Thirty-seven participants completed the study: The difference in the positive Incremental Area Under the Curve (pIAUC) (glucose (mmol / L x h)) for half, normal and double dose ME compared with placebo was -6.1 % (-18.2%, 5.9%; p=0.316), -14.0% (-26.0%, -2.0%; p=0.022) and -22.0% (-33.9%, -10.0%; p<0.001) respectively. The difference in the pIAUC (insulin (mIU / L x h)) for half, normal and double dose ME compared with placebo was -9.7% (-25.8%, 6.3%; p=0.234), -23.8% (-39.9%, -7.8%; p=0.004) and -24.7% (-40.8%, -8.6%; p=0.003) respectively. There were no statistically significant differences between any of the 4 groups in the odds of experiencing one or more gastrointestinal symptoms (nausea, abdominal cramping, distension or flatulence).

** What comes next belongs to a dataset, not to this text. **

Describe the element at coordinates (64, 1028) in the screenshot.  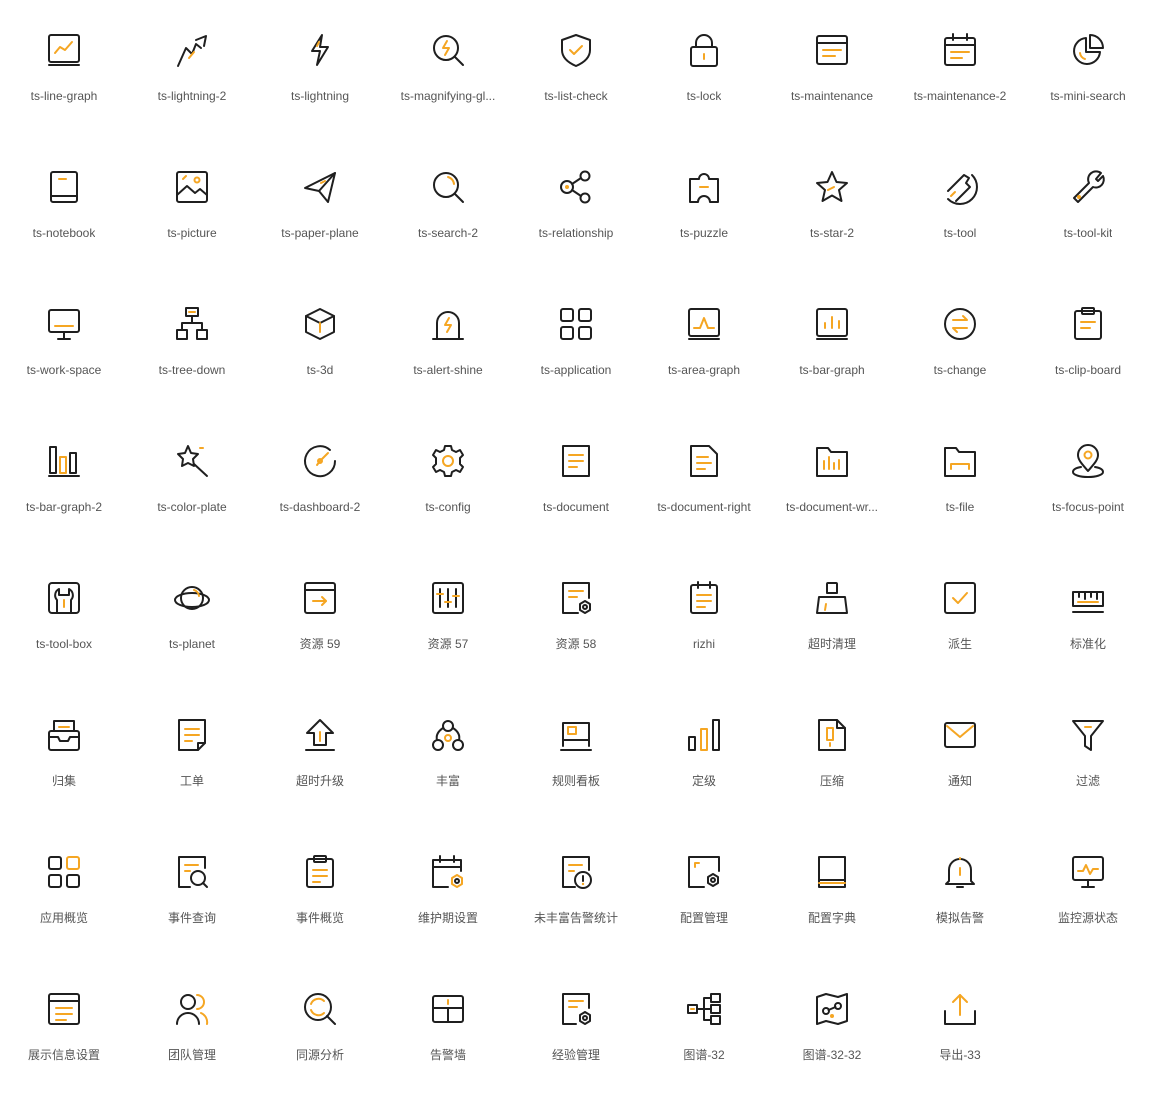
I see `icon-tile: 展示信息设置` at that location.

Mulberry leaf extract significantly reduces total blood glucose rise after ingestion of maltodextrin over 120 minutes. The pattern of effect demonstrates a classical dose response curve with significant effects over placebo. Importantly, total insulin rises were also significantly suppressed over the same time-period. There were no statistically significant differences between any of the treatment groups (including placebo) in the odds of experiencing one or more gastrointestinal symptoms. Mulberry extract may have multiple modes of action and further studies are necessary to evaluate ME as a potential target for the prevention of type 2 diabetes and the regulation of dysglycaemia.